- _Work item_:
Pull every line with the word "computer" out of the entries below.

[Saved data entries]
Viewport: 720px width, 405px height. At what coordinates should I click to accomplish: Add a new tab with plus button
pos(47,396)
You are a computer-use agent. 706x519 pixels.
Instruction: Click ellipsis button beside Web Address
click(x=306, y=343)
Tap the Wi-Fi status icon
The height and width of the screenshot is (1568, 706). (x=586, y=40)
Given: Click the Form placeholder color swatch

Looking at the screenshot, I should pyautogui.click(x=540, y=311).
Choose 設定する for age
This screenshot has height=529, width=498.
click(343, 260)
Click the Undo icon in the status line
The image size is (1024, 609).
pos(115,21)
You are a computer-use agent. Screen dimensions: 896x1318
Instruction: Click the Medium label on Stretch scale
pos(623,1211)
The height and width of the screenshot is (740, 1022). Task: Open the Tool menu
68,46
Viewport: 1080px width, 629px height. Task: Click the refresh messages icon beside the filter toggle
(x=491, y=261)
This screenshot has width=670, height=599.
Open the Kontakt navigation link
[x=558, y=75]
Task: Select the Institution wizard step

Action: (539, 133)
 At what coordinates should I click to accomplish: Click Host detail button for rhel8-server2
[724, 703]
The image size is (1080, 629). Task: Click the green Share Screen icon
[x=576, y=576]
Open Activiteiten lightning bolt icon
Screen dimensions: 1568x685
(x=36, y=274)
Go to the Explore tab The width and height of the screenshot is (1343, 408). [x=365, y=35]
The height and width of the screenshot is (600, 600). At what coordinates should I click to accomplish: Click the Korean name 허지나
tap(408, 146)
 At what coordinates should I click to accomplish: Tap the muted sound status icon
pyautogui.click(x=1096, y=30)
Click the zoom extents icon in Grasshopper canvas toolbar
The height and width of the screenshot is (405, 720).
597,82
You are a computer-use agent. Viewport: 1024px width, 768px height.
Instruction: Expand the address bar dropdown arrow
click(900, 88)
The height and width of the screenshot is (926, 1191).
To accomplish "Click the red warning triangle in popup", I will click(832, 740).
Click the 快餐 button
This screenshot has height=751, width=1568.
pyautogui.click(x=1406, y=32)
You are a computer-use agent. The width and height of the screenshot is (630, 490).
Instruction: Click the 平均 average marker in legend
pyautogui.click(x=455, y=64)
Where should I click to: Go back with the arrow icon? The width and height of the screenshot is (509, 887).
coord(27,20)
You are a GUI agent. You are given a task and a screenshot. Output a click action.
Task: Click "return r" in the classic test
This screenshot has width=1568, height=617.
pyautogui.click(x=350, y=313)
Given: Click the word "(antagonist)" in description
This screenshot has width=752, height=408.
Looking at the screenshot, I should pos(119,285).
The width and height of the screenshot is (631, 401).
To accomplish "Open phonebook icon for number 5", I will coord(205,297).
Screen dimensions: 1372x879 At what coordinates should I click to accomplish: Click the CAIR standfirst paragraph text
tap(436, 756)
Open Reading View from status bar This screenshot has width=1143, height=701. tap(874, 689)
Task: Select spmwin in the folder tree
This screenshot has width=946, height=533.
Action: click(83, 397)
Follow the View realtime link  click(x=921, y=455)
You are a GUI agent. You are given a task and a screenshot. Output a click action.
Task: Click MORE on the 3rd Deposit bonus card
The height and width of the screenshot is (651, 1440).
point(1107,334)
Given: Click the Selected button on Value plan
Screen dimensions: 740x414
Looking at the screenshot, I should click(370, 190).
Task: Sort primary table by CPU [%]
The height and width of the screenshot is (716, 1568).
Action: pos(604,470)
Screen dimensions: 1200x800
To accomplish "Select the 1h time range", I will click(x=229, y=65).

- _Exercise result_:
You are a computer-use agent. 706x519 pixels.
You are a computer-use agent. Screen dimensions: 896x1318
You are a computer-use agent. Viewport: 1024px width, 768px height.
You are a computer-use agent. The width and height of the screenshot is (630, 490).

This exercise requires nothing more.